> INSTRUCTIONS FOR THE TASK: The line containing "Where should I" and each line after it, through the final line of the data, are to be retyped exactly, with pictures left out.

####################

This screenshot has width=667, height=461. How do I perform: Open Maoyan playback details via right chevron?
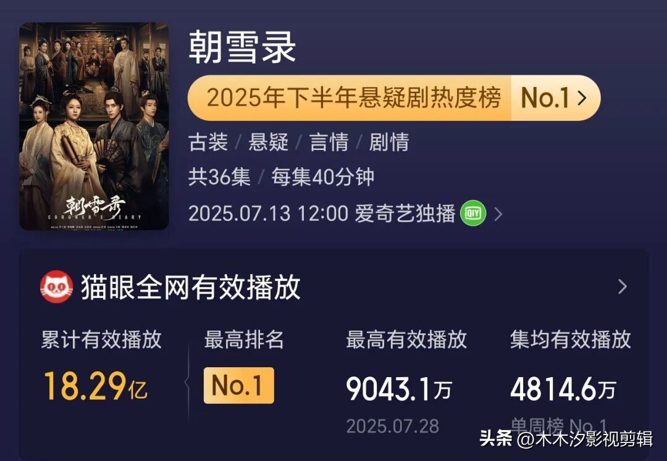point(624,288)
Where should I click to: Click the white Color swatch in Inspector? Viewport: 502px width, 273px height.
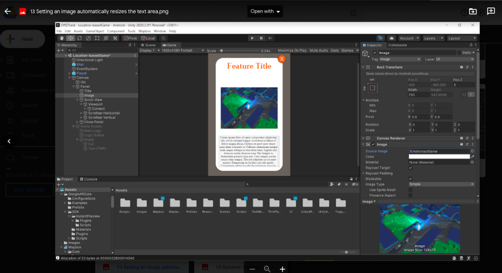(x=439, y=157)
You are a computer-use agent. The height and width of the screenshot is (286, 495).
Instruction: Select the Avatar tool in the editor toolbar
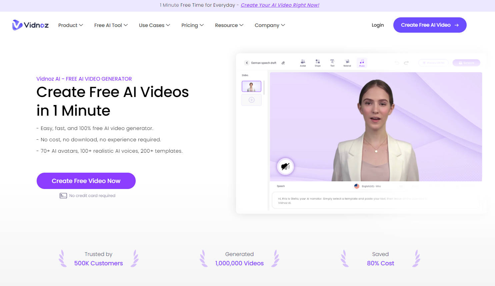point(303,63)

####################

> EXERCISE RESULT:
Where should I click to: Click the white Color swatch in Inspector? Viewport: 502px width, 273px height.
(x=439, y=157)
You are a computer-use agent. The height and width of the screenshot is (286, 495).
Instruction: Select the Avatar tool in the editor toolbar
point(303,63)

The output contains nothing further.